К обеду следующего дня, когда в Большой Юрте шел прием посланцев хивинского хана Каипа и обсуждалось предложение о заключении брака, Петр Чучалов в исступлении бродил по стойбищу, не зная, что ему предпринять и на кого теперь жаловаться. Не приглашенный к столу переговоров, где теперь рядом с ханом сидел Гуляев, он изнывал от зависти к старшему товарищу и от обиды, что ему не оказана такая же честь.
«Спросит губернатор о моих делах, а что я скажу? Дескать, Яков важные дела творил, а я собак киргизских от себя отгонял, чтобы плащ не погрызли». Петр увидел казанских купцов, почудилось, что Муртаза Айтов с усмешкой что-то сказал Аису Илькину и будто чуть приметно рукой в его сторону шевельнул.
«Теперь караванщики и вовсе считаться со мной не будут», – кольнула в сердце обида, и, чтобы не вызывать кривых усмешек у прохожих, Петр ушел на берег Эмбы. Однако едва уселся на жесткую траву у речного откоса и малость успокоился, задумавшись о доме, как за спиной послышались торопливые и нервные шаги. Пронеслась мысль: вот и за ним гонца послали, зовут…
Но это был сам Гуляев. Яков задыхался от быстрой ходьбы и от внутренней дрожи, которая не давала ему возможности успокоиться и взять над собой контроль.
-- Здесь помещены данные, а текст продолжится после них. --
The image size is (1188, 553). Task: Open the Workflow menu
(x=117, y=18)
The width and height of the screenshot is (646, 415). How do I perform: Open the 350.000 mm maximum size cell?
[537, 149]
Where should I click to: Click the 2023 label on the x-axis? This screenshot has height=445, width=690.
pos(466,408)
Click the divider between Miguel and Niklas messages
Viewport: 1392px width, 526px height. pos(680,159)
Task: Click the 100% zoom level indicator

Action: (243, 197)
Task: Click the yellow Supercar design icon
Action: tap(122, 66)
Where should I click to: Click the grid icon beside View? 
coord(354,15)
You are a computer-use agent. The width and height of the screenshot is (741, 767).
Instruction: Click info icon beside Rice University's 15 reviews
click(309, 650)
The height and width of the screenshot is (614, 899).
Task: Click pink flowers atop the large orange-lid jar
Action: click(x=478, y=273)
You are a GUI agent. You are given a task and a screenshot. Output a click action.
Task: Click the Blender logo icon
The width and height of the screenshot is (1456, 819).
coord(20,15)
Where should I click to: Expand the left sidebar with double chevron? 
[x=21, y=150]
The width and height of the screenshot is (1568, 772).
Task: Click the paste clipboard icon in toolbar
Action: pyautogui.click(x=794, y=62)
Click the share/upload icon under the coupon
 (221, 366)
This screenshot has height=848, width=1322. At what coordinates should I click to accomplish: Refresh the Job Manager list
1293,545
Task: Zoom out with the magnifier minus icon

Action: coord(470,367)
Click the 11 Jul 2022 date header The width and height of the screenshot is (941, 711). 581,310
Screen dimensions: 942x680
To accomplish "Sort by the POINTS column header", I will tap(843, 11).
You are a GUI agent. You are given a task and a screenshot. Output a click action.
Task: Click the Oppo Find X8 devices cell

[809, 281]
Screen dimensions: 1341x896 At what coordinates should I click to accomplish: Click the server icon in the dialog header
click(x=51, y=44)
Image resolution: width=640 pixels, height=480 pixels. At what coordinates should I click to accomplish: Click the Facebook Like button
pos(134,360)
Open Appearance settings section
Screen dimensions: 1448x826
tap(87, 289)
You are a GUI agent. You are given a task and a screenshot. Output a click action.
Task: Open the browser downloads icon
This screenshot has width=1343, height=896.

Петр вскочил и, высокий, без малого на голову возвысился над Гуляевым. С беспокойством спросил:
– Что стряслось? Беда, что ли, какая?
– Слушай… Нет, давай лучше сядем, пока там все успокоится. То-то хан взбеленится отказом, – проговорил Гуляев, оглядываясь.
– Где – там? Чьим отказом? Хивинцев? – всполошился Петр, перехватил взгляд старшего товарища, ожидая увидеть погоню разъяренных хивинцев. Но густые заросли краснотала не шевелились, тихо было и в самом стойбище, кроме привычного уже ржания застоявшихся коней или рева сцепившихся в драке обидчивых верблюдов в ближнем загоне.